From The Essential Owen Blog:

The links below are PDF copies of the William H. Goold edition of The Works of John Owenoriginally published in 1850-1853 by Johnstone & Hunter. These volumes, are the same volumes that are being published and sold today by The Banner of Truth Trust. I encourage you to buy these books in the form of a hard copy. Nothing can substitute reading a real book. But, since this edition is public domain and the downloads are free, this is the next best thing.

To download, right click and then select “save link as…” Then start reading! Enjoy!

The Works of John Owen, Volume 1
The Glory of Christ
In Volume 1, Andrew Thomson’s excellent biography sympathetically traces his life and experience from his birth at Stadhampton, though his pastoral ministries in Fordham and Coggeshall, his years of public service as chaplain at Cromwell and vice-chancellor of Oxford University, until his last days as a preacher and pastor in London. Also included in this volume are some of his early works, including two pieces that show his intense pastoral concern: Meditations and Discourses on the Person of Christ and Meditations and Discourses on the Glory of Christ. Also included are Two Short Catechisms.

The Works of John Owen, Volume 2 
Communion with God
One of John Owen’s greatest experimental works forms the bulk of Volume 2 of his works. On Communion with God is rich with sound Bible expositions and also includes a fresh translation of The Song of Solomon. It is a heartwarming treatise which drives one to seek the face of “God in three Persons” and to enjoy the rich fare of His “banqueting house.” For those seeking assurance of their salvation it is a particularly valuable cordial.
Also includes Owen’s Vindication of the Doctrine of the Trinity.

The Works of John Owen, Volume 3 
 The Holy Spirit 
Owen on the Holy Spirit, as the work contained in this volume has generally been called, is perhaps one of the best known and most highly esteemed of Owen’s treatises — his masterpiece. The book is divided into five sections. The first deals with the name, nature, personality, and the mission of the Holy Spirit; the second, with the operations of the holy spirit under the Old Testament; the third, with the Spirit’s work under the New Testament; the fourth, with the work of the spirit in sanctification; and the fifth, with the necessity of holiness and obedience.

The Works of John Owen, Volume 4 
The Reason of Faith
This volume contains the second part of Owen’s extensive and valuable work on the Holy Spirit. His Discourse on the Holy Spirit, which makes up the whole of volume 3, was published in 1674. Uncertain that he would be able to finish all he planned to do on the subject, Owen was led to publish his work in seperate treatises. The treatises which make up this volume cover in the author’s words ‘the work of the Holy Spirit as the Spirit of illumination, of supplicaiton, of consolation and as the immediate author of all spiritual offices and gifts, extraordinary and ordinary’.
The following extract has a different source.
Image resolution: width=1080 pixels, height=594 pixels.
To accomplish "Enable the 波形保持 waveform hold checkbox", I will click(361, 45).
The Works of John Owen, Volume 5 
 Faith and Its Evidences
Owen’s masterly account of justification by faith, first printed in 1677, is distinguished from the other two classical 17th-century English treatises on this subject (those of Downame and Davenant) by its non-speculative, non-scholastic character and its dominating pastoral concern. The resurgent Roman challenge, and current Protestant confusion, obliged Owen to write controversially at certain points, but the core of his discourse is straight forward biblical exposition, massive, fresh, compelling and practical.
Also includes Evidences of the Faith of God’s Elect.
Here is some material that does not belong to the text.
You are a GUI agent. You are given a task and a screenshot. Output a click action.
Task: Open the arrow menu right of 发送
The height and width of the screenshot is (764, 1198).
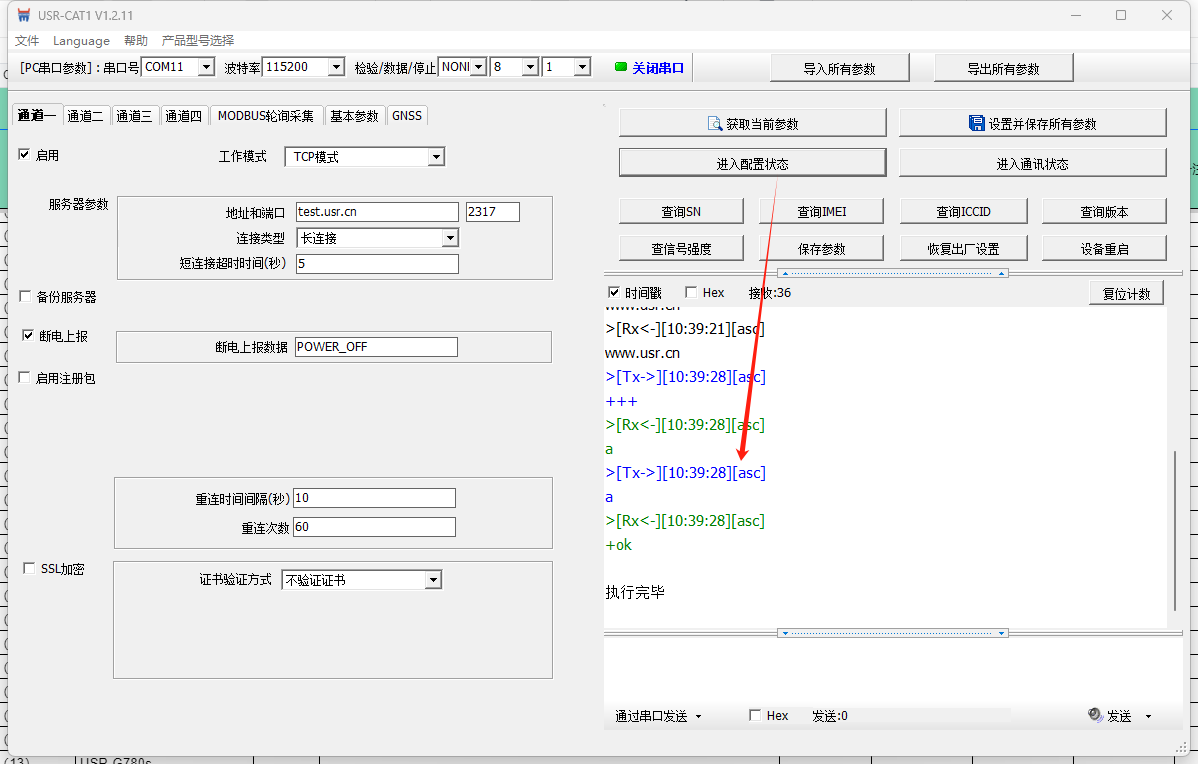tap(1148, 716)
The Works of John Owen, Volume 6 
Temptation and Sin 
John Owen was essentially a pastoral theologian, and in his best writings his pastoral concern and acute doctrinal instinct are inseparable. Even at his most polemical his motivation is always the defense of the flock of God from the onslaught of false doctrine. In the four works contained in this volume we have Owen at his very best: On the Mortification of Sin, Temptation, Indwelling Sin, and Exposition of Psalm 130

The Works of John Owen, Volume 7 
Sin & Grace
Owen shines in this second volume dedicated to more “practical” subjects. (Volumes 6 through 9 are dedicated thus.) Includes The Nature and Causes of Apostasy, Spiritual-Mindedness, and The Dominion of Sin and Grace.
Owen’s classic work On Spiritual Mindedness should be read often…one of the greatest works of devotional literature ever penned. It is also a great place to start if you are new to reading Owen.

The Works of John Owen, Volume 8 
Sermons to the Nations
This volume contains 16 sermons, all published during Owen’s lifetime. While they are eminently biblical in character and bristling with scriptural reference, they are at the same time of historical importance.

The Works of John Owen, Volume 9 
Sermons to the Church
This volume contains 83 sermons, including 14 which resolve “Practical Cases of Conscience” and 25 intended as preparation for the Lord’s Table. The remainder are on such subjects as “Gospel Charity”, “Christ’s Pastoral Care”, “The Duty of a Pastor”, and “The Excellancy of Christ.

The Works of John Owen, Volume 10 
The Death of Christ
In March 1642 John Owen’s first literary production was published; it dealt with the Atonement, a subject to which he was to return in several of his later works. This first treatise, entitled A Display of Arminianism is a simple comparison of the tenets of that system with the teaching of scripture. He later went on to pen what is arguably the definitive work on the extent of the atonement, The Death of Death in the Death of Christ. Both are included here, along with two other related works: The Death of Christ (a reply to Richard Baxter) and A Dissertation on Divine Justice.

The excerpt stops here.